© JACK GUEZ / AFP via Getty Images Por LUSA 18/08/2026
"Os sistemas de defesa aérea dos Emirados Árabes Unidos detetaram dois mísseis balísticos lançados a partir do Irão em direção ao país", anunciou o Ministério da Defesa num comunicado, no qual especificou que o primeiro míssil caiu fora das águas territoriais dos EAU.
Já o segundo míssil precipitou-se dentro das águas territoriais dos EAU, sem que, até ao momento, tenham sido comunicados danos ou vítimas, de acordo com a mesma fonte.
O Ministério da Defesa reafirmou a sua "total disponibilidade" para fazer face a qualquer ameaça e garantiu que responderá com firmeza a qualquer tentativa de desestabilizar a segurança do país.
A confirmação surge pouco depois de o Ministério da Defesa ter anunciado que os seus sistemas de defesa aérea tinham detetado uma "ameaça de míssil" dirigida contra o território dos Emirados, sem identificar, na altura, a origem do lançamento.

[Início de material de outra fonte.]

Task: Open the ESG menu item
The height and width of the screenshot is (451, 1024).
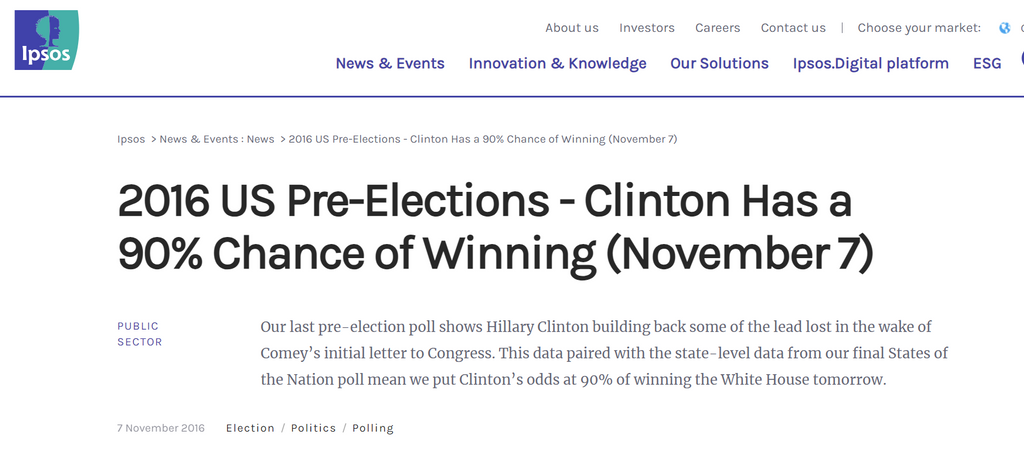Action: 987,63
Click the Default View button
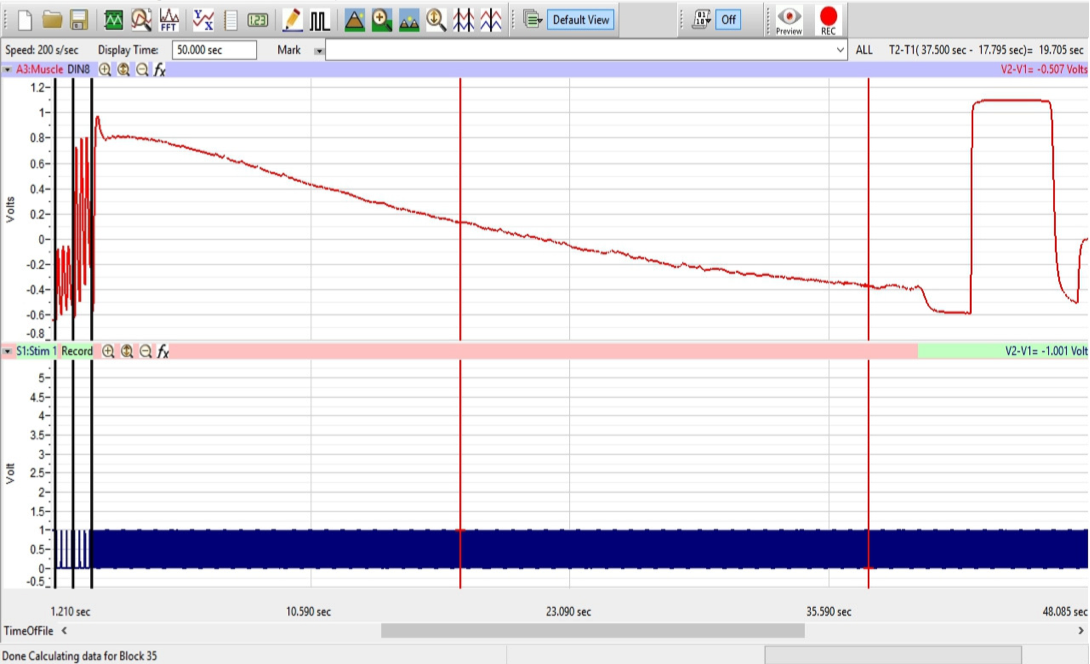Viewport: 1090px width, 664px height. click(x=581, y=17)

As autoridades explicaram inicialmente que os sons que se podiam ouvir no país se deviam às operações de interceção da defesa aérea, embora, neste novo comunicado, o ministério não tenha feito referência a qualquer operação de interceção, mas sim de deteção.

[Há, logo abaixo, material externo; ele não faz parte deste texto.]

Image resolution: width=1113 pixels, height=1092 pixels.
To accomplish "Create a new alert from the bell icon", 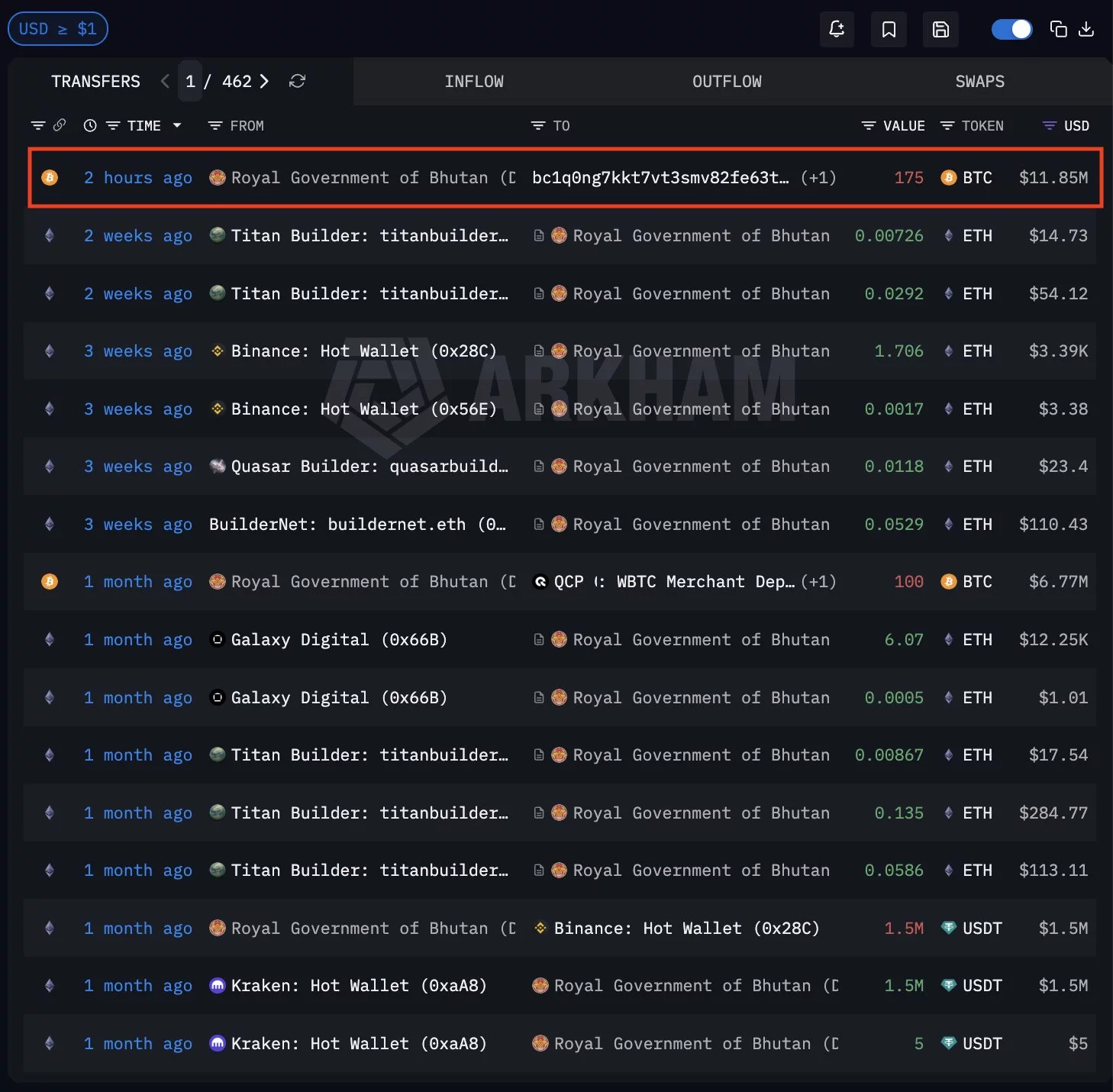I will click(x=837, y=29).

Nas últimas semanas, os EAU denunciaram, de facto, ataques iranianos contra navios da sua petrolífera estatal que transitavam pelo estreito de Ormuz, embora não tenham relatado qualquer ação contra o seu território, que também tem sido ameaçado pelas milícias pró-iranianas do Iraque.
Isto acontece após o Presidente norte-americano, Donald Trump, ter afirmado hoje que não há conversações "em curso nem agendadas" com o Irão, um dia após o termo do prazo de 60 dias acordado no memorando de entendimento assinado entre Teerão e Washington a 17 de junho para alcançar a paz.
O importante e estratégico estreito de Ormuz continua fechado à circulação de navios e Teerão afirmou hoje que assim continuará até que Washington respeite o memorando de entendimento assinado entre os países em junho.
A guerra começou em 28 de fevereiro, com o lançamento de uma ofensiva conjunta dos Estados Unidos e de Israel contra o Irão.
Quase seis meses depois, o conflito ameaçou outros países da região do Golfo, que reforçaram medidas de segurança, e as negociações iniciadas em várias ocasiões foram marcadas por avanços e recuos e revelaram-se, até à data, infrutíferas.